Nheru Littleton, a 41-year-old Detroit man charged last year with making online threats targeted at Detroit police officers, pleaded guilty Wednesday to one count of making a terrorist threat.

Another charge against him, using a computer to commit a crime, was dismissed.

Nheru Littleton

Littleton's plea was made before Judge Vonda Evans of Third Circuit Court in Detroit. He is due back on April 10 for sentencing, court records show. 

The plea comes more than a year after Michigan Attorney General Bill Schuette announced the charges against Littleton. He was originally arraigned in Oct. 2017.

Littleton made the threats in nine online posts on July 8 and July 9, 2016, threats which included statements such as "To those sniper's (sic) in Texas, I commend your bravery and actions!! #blacklivesmatter" and "Kill all white cops!!!"

Two months before that, Wayne County Prosecutor Kym Worthy declined to charge Littleton in the case, citing "substandard" police work that failed to prove Littleton was in Wayne County when he made the threats.

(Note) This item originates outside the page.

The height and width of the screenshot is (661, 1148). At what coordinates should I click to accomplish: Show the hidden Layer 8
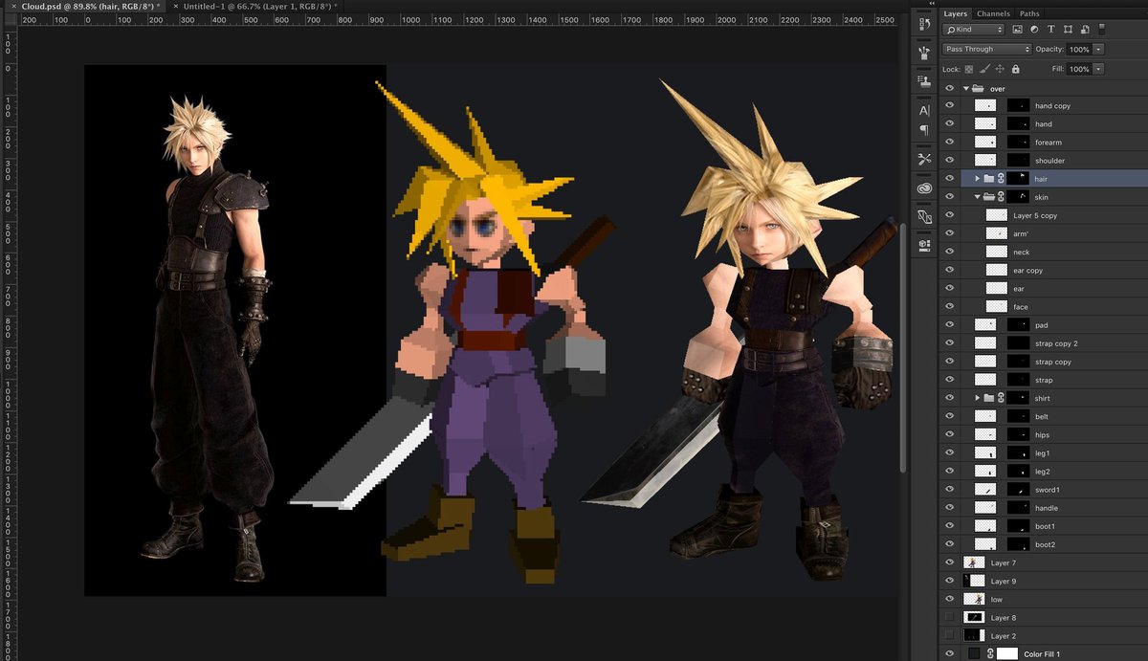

Said Worthy at the time: “The statement is vague. He did not indicate that he was the one who was going to kill all white cops, and never said that his Facebook friends should kill all white cops. Further, he did not indicate when all white officers should be killed or which white officers should be killed.

“There is no evidence the suspect took any action himself, or did anything to facilitate the killing of white officers.”

Worthy added Littleton was in Puerto Rico when he wrote the post, which is out of her office's jurisdiction.

Schuette's office took the case, saying at the time that “these charges are solid and substantive. I stand with the cops. These threats are serious. They provoke violence. We filed these charges; they’re solid, and this is a fight worth fighting for.”

Littleton's defense team attempted to get the charges dismissed at a March 14 hearing in Evans' courtroom, but failed. 

With his trial set to begin on June 5, the Michigan Supreme Court ordered a stay in the proceedings, until the stay was overturned in November.